[Start of Attachment]
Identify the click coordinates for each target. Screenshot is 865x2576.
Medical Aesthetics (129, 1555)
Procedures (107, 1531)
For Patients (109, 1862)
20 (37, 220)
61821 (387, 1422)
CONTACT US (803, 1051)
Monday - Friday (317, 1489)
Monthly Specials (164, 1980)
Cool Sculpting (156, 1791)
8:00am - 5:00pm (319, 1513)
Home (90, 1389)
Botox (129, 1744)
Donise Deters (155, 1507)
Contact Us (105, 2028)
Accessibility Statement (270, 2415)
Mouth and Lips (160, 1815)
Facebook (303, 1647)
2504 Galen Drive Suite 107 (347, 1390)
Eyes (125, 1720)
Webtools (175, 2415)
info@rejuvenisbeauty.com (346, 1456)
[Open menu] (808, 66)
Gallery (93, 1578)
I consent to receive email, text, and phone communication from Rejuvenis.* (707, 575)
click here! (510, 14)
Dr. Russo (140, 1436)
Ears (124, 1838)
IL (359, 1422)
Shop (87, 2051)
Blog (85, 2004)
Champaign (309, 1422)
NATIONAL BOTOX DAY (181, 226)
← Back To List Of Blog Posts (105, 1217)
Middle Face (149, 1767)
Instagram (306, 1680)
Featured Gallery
[End of Attachment]
[Start of Attachment]
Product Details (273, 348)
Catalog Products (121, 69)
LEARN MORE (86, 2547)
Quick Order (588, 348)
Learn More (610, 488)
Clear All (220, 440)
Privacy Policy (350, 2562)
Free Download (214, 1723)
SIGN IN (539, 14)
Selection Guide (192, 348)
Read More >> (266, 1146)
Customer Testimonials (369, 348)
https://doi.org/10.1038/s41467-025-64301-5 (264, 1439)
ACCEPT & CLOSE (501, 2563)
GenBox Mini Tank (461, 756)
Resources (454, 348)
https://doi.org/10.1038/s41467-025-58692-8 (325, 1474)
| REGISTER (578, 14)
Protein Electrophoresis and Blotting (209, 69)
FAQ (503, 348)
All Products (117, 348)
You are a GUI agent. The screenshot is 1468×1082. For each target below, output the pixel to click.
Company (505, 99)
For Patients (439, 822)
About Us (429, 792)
[End of Attachment]
[Start of Attachment]
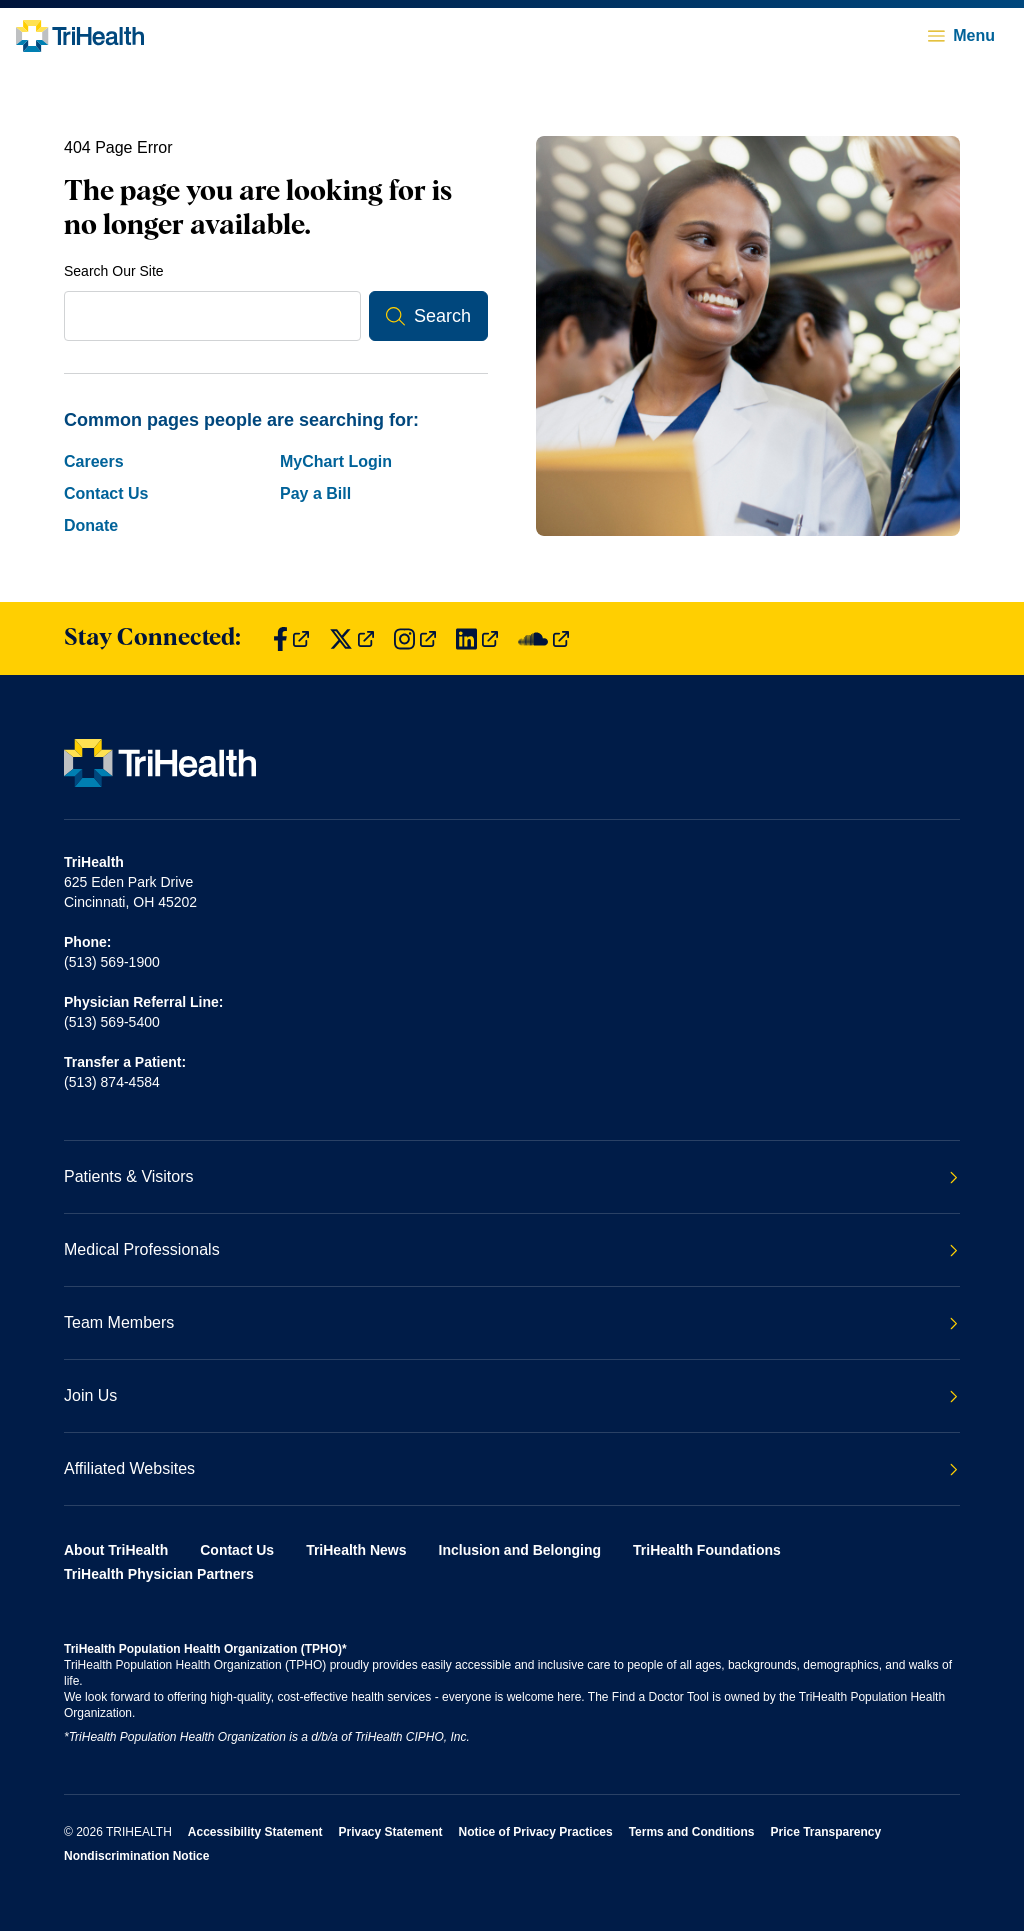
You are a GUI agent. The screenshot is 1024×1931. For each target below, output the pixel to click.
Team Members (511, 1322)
[End of Attachment]
Whenever a line of the data includes the word "each", show that line in full.

## Answer to this exercise
Identify the click coordinates for each target. Screenshot is 865x2576.
You are a GUI agent. The screenshot is 1468×1082. For each target below, output the pixel to click.
You are a GUI agent. The screenshot is 1024×1931. For each target below, output the pixel to click.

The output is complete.